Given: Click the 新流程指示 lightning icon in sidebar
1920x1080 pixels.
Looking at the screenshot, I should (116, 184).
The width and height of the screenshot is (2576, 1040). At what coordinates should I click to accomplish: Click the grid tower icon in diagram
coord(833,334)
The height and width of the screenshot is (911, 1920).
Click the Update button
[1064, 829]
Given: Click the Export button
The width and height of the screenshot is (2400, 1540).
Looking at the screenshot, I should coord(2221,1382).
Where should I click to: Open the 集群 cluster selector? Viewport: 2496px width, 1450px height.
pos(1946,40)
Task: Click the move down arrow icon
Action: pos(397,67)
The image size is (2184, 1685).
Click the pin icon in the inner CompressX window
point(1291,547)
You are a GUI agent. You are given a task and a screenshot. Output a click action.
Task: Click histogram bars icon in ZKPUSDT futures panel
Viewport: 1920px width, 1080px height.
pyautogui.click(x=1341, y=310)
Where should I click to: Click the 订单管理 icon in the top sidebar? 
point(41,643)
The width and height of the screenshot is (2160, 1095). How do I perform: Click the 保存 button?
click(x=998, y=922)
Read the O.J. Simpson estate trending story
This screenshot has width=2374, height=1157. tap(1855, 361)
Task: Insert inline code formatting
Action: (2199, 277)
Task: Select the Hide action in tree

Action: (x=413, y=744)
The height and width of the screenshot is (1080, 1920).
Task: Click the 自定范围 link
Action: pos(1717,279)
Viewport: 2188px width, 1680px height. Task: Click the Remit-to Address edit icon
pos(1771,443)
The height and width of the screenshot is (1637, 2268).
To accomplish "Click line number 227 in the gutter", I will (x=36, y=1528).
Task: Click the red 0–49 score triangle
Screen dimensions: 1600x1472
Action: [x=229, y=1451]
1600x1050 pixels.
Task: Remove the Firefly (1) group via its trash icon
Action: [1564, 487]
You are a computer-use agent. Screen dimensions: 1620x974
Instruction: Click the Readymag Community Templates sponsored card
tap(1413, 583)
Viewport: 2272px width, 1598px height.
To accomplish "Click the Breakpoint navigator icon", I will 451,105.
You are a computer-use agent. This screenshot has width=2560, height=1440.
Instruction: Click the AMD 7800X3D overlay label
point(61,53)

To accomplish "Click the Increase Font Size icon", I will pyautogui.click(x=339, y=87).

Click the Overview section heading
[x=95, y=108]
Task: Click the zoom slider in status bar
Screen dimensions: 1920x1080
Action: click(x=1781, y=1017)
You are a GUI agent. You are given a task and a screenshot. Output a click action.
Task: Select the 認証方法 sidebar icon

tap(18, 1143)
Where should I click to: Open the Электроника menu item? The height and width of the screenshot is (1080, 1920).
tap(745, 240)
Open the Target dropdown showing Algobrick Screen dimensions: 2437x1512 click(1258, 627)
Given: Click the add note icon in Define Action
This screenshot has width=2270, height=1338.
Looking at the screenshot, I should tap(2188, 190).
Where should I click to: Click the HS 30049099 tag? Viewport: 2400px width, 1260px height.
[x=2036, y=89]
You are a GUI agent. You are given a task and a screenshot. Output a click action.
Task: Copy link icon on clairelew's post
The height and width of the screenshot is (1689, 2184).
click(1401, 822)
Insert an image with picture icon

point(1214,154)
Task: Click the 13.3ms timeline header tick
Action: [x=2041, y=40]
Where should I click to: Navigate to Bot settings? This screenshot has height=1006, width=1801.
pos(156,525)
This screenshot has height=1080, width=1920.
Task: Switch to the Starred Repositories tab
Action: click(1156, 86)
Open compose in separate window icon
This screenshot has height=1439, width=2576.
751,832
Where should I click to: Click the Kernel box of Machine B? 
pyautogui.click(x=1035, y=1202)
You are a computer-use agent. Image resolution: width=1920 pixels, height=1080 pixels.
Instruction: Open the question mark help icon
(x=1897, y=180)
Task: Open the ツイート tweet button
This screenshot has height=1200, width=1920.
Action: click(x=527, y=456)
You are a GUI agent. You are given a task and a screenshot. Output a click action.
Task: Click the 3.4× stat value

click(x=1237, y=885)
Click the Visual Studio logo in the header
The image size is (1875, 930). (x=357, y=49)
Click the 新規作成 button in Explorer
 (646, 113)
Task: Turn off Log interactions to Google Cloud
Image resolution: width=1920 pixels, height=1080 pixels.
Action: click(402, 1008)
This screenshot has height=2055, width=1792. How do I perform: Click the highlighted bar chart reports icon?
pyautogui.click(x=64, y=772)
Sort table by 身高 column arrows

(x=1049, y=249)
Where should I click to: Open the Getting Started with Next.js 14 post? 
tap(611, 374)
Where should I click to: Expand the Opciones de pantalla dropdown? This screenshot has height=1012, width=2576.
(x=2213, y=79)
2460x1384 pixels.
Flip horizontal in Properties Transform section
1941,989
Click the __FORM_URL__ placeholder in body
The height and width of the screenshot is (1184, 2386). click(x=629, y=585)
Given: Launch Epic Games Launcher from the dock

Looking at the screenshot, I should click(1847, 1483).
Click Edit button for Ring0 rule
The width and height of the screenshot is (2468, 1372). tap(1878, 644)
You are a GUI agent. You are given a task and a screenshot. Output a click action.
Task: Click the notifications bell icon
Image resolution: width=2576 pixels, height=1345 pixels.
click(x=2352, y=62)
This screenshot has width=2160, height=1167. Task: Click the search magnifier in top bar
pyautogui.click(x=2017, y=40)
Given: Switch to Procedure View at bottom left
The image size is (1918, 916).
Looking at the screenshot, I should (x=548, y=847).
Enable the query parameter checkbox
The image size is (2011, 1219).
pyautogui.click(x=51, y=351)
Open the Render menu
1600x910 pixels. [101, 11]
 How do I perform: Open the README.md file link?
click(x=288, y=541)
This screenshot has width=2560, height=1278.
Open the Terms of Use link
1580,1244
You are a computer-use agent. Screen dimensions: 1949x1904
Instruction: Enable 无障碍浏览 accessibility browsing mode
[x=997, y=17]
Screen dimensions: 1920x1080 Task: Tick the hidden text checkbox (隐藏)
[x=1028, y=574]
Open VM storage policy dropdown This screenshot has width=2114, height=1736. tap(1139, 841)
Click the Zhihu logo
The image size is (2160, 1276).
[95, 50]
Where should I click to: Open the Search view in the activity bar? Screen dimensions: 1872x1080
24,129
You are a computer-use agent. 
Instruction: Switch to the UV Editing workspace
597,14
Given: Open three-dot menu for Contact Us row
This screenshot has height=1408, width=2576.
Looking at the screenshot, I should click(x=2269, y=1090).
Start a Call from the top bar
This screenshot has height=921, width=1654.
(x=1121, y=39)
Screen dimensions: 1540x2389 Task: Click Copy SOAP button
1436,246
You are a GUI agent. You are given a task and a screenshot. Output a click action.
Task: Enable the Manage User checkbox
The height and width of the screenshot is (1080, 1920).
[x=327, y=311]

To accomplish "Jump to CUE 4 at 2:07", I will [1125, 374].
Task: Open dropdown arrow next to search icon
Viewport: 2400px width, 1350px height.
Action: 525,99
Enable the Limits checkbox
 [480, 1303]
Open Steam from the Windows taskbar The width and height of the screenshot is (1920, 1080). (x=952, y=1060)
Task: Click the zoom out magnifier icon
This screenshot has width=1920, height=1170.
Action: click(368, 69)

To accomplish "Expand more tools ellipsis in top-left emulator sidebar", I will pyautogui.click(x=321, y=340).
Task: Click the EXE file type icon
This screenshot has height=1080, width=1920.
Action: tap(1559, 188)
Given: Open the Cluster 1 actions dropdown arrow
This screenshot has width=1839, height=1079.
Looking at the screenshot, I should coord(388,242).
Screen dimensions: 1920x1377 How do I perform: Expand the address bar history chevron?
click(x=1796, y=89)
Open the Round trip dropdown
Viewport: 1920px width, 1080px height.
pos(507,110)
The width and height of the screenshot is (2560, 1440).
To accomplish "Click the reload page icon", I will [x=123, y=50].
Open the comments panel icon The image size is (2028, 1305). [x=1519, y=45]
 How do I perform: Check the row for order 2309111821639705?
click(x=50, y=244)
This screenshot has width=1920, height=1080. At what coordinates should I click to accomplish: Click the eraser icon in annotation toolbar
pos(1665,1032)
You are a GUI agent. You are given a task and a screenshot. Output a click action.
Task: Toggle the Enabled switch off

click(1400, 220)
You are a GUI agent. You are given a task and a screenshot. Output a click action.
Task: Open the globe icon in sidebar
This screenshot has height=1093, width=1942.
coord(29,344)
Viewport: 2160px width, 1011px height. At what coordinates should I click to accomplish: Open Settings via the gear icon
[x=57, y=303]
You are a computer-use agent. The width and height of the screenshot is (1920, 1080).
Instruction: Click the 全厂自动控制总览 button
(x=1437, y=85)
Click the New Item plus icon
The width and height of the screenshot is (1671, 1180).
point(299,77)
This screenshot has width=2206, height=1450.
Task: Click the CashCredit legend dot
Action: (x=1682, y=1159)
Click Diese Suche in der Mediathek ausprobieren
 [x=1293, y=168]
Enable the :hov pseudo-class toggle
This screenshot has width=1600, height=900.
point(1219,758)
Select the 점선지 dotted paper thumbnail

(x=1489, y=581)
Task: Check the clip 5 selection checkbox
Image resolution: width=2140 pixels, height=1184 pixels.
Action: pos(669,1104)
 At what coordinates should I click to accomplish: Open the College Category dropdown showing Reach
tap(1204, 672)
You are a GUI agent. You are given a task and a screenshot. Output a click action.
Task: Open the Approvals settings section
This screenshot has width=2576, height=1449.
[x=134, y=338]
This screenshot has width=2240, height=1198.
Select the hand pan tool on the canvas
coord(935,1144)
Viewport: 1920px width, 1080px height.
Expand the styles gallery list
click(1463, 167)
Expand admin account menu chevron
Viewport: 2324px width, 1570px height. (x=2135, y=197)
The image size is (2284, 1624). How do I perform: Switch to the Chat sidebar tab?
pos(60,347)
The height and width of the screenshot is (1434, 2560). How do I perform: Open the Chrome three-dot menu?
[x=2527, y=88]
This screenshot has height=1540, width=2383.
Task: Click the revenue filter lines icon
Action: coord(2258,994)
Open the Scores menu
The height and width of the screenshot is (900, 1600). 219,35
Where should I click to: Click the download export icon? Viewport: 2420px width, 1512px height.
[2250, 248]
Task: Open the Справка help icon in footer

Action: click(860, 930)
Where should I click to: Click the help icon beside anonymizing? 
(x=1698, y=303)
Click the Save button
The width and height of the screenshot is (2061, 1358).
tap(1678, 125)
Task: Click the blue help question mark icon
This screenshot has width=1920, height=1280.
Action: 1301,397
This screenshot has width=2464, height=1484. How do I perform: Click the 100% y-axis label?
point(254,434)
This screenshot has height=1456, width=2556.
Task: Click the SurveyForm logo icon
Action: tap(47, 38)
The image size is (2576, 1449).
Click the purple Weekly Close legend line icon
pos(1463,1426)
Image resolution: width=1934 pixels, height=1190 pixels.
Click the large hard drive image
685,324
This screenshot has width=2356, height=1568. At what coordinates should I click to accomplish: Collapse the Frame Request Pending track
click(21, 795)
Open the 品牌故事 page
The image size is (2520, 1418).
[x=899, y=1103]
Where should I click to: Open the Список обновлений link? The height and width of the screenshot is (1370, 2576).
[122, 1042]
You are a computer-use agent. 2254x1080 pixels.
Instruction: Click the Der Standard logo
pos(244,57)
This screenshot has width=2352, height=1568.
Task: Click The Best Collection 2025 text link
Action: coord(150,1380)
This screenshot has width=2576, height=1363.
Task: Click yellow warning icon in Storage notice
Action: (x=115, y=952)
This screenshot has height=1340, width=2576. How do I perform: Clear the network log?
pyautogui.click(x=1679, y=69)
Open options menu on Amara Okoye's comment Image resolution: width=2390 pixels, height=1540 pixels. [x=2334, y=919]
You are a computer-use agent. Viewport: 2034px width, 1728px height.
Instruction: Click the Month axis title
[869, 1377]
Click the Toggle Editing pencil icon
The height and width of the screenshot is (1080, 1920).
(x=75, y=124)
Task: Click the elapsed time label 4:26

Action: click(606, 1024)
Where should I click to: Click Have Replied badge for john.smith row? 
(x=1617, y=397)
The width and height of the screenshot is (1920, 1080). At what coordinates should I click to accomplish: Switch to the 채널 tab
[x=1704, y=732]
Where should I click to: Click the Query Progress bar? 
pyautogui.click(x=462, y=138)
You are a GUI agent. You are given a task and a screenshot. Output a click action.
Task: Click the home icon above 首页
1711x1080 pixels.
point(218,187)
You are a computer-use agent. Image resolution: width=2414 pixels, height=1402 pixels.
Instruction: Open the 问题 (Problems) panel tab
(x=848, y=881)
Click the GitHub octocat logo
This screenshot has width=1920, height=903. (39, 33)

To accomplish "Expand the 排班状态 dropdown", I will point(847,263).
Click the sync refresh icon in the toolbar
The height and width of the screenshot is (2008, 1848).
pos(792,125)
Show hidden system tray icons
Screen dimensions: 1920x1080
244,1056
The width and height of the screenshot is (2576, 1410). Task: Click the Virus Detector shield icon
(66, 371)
========================================================================
- Prompt
Count the lines in the records that contain the word "left", and give only that number.

- Result for this task
2